That day I was just in the hospital observation room as I brought my mom there for a follow-up checkup. There was a sweet looking elderly lady lying on the stretcher bed receiving an IV drip.
Then not long later, I heard a nurse let out an audible gasp as she was walking near the old lady. The old lady had pulled out the IV from her hand.
Yes, these elderly folks are really sneaky and they act really fast and quietly. Never be deceived by an innocent sweet looking face. If we place an IV on them, we need to keep an eye on them. If not, they may pull the tube out before we know it. This is regardless of whether they have Alzheimers/dementia or not.
The same goes for feeding tubes and catherer. In other words, any tubes that we need to put either intravenously or just a feeding tube during treatment to help them. Often they are not happy with hospital stays and sometimes are quite stubborn in receiving treatment, especially if they have not been visiting hospitals all along.

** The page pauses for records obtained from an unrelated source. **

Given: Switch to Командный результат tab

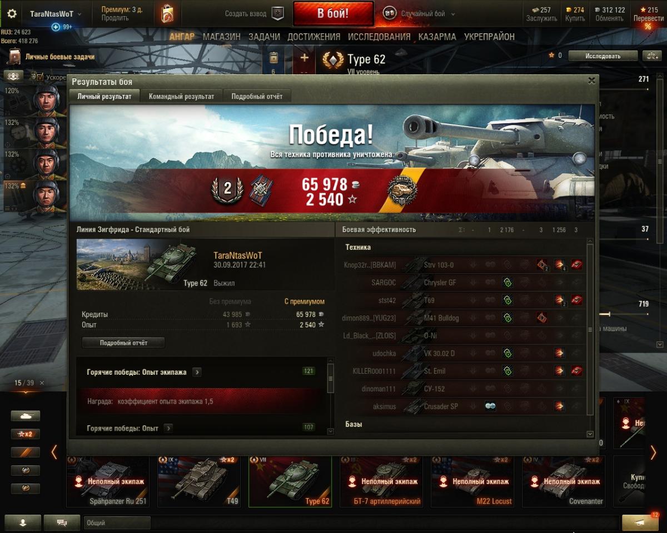Looking at the screenshot, I should point(181,96).
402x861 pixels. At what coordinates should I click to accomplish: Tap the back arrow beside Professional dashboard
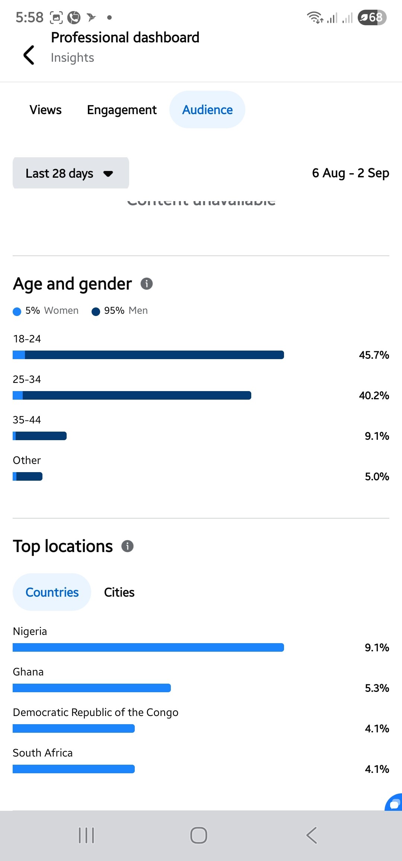(x=29, y=55)
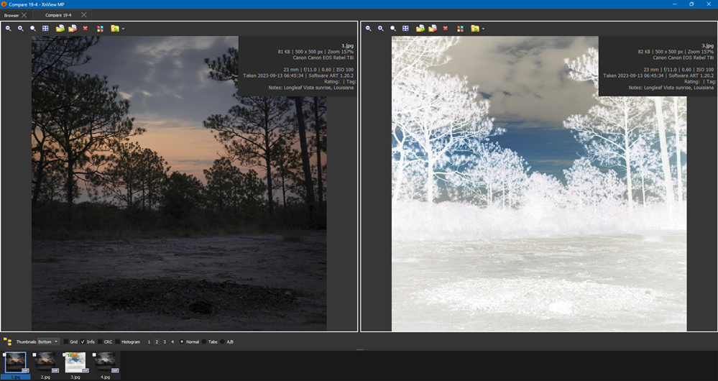This screenshot has height=381, width=718.
Task: Set pane count to 4
Action: coord(172,341)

My mom have end stage Alzheimer’s now. Few years ago when her Alzheimer’s was still in initial stages, she was hospitalized due to infection and inflammation. She was given IV drip and a nebulizer mask (for medication to her lungs). She repeatedly tried to pull out the IV tube and nebulizer, and when she was stopped, she kept complaining and getting very agitated.

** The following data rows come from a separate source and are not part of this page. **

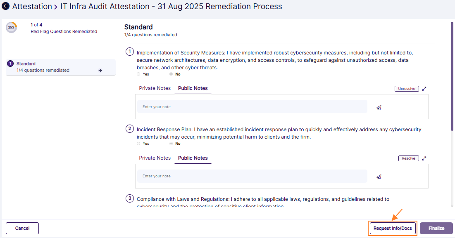The height and width of the screenshot is (238, 455).
Task: Send the note for question 1
Action: [379, 107]
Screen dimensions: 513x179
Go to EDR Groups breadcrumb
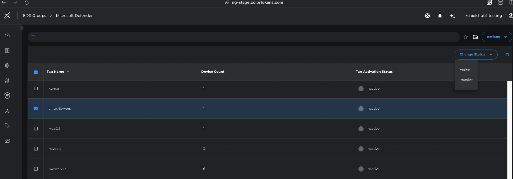point(34,16)
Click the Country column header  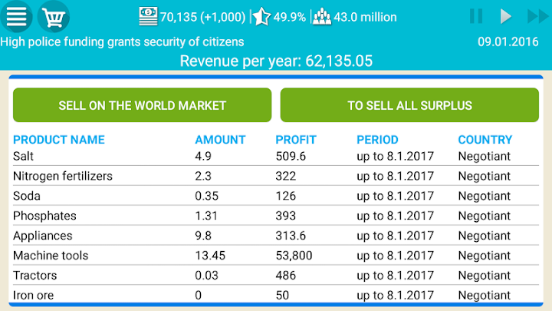(x=485, y=140)
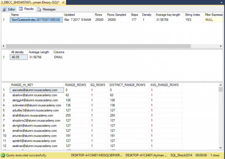225x159 pixels.
Task: Click the Steps column header
Action: pyautogui.click(x=135, y=15)
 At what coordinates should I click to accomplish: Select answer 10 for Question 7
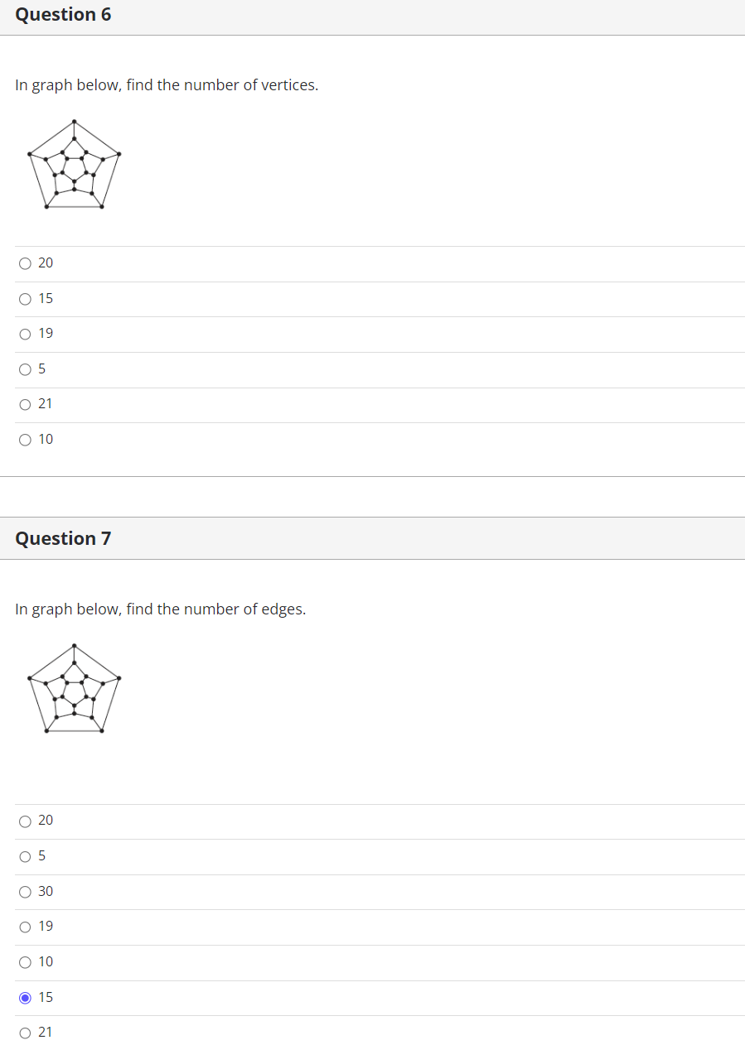[25, 962]
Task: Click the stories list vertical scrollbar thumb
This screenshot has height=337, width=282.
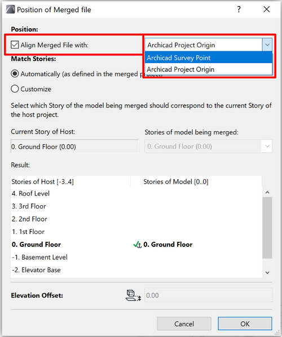Action: point(267,228)
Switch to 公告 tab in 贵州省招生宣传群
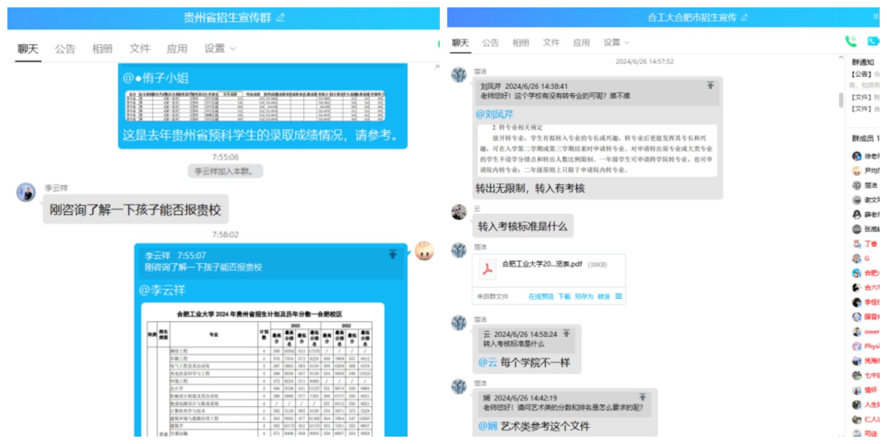The width and height of the screenshot is (887, 444). [65, 49]
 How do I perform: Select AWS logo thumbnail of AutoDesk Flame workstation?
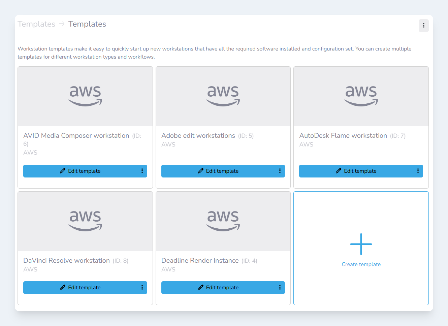pyautogui.click(x=361, y=96)
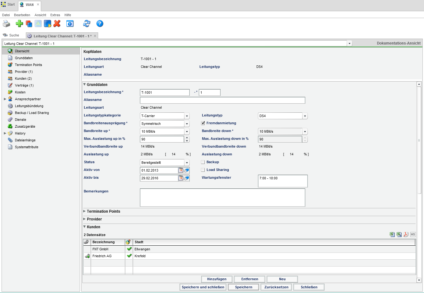Image resolution: width=424 pixels, height=293 pixels.
Task: Click the Speichern und schließen button
Action: point(203,287)
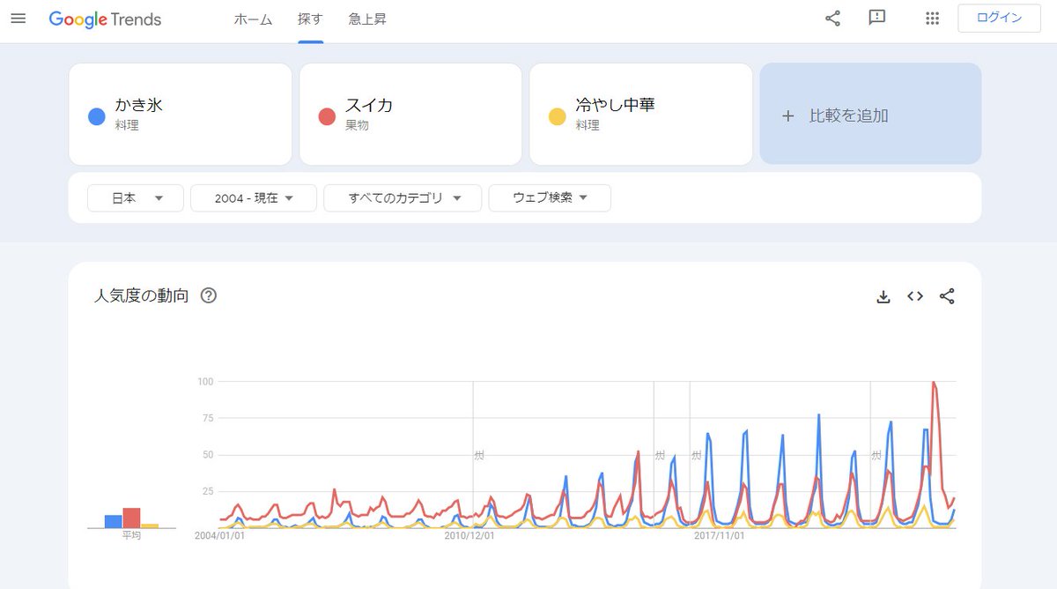The image size is (1057, 589).
Task: Open help for 人気度の動向
Action: 209,295
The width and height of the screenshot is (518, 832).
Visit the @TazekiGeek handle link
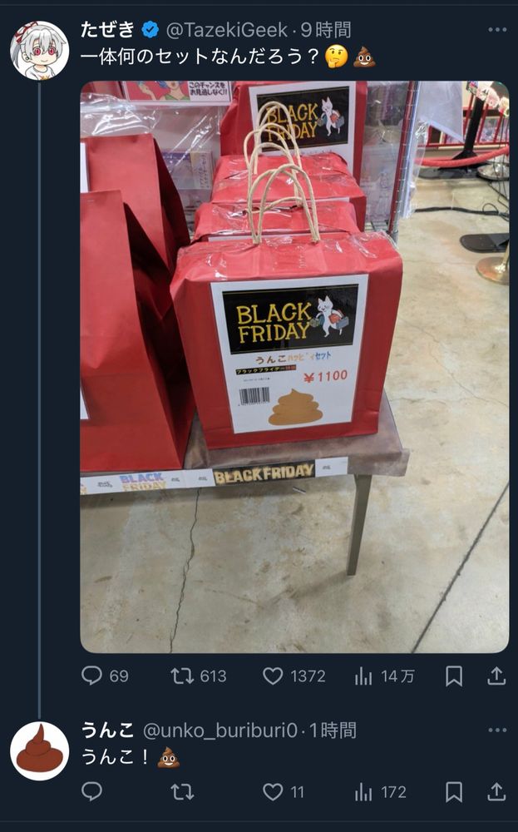pyautogui.click(x=227, y=30)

More than 2 years ago, due to her inability to swallow, she was hospitalized and the doctors decided she require a NG (nasogastric) feeding tube on long term basis. She was then too weak to meddle with the IV. But she did try repeatedly to have her feeding tube pulled out because understandably it was uncomfortable- imagine having something permanently poking our nose.
For the past 2 years, she was able to keep the feeding tube on because of hand mittens. I do not need to tie her hands to the bed railings….just with the hand mittens it would prevent her fingers from reaching out and curling on the tube, tugging it and then pulling it out.
But she has gotten used to the tube and no longer need to put the hand mittens for her. Her hands now have a free rein. However at certain times, somehow she would scratch at certain areas of her body like arms or neck areas causing redness and sometimes even bleeding (due to her already thin skin from old age). If that happens, I would monitor and apply medication for her during the day but would put the active hand (that always keep scratching) on the hand mitten before I sleep and remove it when I wake up.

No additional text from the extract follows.